** Opening RECORDS FOR THIS EXERCISE block **
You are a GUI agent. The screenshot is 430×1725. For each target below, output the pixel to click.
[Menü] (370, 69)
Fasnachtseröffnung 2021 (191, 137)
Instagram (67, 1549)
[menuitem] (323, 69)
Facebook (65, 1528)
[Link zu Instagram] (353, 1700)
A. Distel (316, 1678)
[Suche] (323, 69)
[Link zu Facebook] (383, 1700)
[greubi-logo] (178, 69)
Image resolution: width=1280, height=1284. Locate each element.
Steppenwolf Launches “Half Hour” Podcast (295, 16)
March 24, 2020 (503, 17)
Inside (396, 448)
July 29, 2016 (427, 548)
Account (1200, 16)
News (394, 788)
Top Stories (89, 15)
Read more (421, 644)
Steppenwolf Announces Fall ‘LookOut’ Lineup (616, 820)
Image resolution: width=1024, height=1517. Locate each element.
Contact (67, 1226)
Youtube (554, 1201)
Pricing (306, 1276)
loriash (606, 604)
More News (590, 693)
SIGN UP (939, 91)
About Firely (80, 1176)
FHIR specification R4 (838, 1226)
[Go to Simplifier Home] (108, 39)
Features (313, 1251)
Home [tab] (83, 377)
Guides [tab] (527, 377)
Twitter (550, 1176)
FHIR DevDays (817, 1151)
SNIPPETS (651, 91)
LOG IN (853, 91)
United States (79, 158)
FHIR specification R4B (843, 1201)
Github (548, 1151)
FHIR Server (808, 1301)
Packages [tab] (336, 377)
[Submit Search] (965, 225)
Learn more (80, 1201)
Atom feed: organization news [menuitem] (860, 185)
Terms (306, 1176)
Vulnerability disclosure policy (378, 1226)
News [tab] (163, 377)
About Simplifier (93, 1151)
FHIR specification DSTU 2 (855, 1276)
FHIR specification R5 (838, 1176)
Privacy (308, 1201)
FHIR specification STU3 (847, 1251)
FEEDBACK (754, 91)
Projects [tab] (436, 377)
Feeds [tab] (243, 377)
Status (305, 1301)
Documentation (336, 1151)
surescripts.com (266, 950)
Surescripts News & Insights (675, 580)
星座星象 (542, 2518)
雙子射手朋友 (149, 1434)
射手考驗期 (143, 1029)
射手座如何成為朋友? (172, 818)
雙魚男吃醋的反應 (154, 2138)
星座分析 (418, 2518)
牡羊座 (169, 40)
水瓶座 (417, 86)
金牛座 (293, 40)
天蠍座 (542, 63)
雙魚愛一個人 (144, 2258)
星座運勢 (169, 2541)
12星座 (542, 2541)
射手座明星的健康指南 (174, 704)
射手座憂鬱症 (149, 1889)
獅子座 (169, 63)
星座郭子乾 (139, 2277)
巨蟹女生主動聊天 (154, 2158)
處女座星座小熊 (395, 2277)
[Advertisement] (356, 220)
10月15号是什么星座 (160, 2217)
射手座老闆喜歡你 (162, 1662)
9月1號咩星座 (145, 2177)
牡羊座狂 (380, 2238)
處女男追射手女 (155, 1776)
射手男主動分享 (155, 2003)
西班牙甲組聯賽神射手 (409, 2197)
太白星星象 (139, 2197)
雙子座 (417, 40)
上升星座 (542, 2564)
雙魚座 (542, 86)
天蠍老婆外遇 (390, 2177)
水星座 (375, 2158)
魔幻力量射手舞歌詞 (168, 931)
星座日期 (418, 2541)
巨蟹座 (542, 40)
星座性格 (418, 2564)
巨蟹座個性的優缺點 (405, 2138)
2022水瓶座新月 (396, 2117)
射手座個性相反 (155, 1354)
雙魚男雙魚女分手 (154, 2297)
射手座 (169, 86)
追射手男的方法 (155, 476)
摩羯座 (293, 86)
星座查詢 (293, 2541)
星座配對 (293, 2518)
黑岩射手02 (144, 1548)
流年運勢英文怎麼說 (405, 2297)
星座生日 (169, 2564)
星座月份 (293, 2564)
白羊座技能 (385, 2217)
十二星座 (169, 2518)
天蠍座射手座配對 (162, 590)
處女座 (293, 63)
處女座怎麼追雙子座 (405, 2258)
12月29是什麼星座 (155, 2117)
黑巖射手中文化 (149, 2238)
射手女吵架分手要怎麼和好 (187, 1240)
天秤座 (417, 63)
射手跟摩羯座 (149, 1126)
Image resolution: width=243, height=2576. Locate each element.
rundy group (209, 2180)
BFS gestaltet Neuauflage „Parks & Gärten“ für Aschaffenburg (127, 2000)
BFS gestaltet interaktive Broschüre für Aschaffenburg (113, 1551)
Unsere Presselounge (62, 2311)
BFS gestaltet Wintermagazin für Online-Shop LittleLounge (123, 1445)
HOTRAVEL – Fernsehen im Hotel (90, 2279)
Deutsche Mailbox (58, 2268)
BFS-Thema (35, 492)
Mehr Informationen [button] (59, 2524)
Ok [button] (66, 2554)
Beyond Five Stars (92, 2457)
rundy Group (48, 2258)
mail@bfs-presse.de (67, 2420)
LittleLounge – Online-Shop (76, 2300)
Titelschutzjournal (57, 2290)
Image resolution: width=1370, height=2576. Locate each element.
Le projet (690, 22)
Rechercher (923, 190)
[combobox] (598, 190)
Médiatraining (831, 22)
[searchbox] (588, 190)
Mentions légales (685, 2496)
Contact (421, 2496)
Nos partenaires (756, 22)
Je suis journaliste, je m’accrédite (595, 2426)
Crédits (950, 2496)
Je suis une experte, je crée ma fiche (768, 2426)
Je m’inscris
** Closing RECORDS FOR THIS EXERCISE block **
The lines that contain the word "Aschaffenburg" are wanted; copy each of them from the records.

▶ [PROBLEM SOLUTION]
BFS gestaltet Neuauflage „Parks & Gärten“ für Aschaffenburg (127, 2000)
BFS gestaltet interaktive Broschüre für Aschaffenburg (113, 1551)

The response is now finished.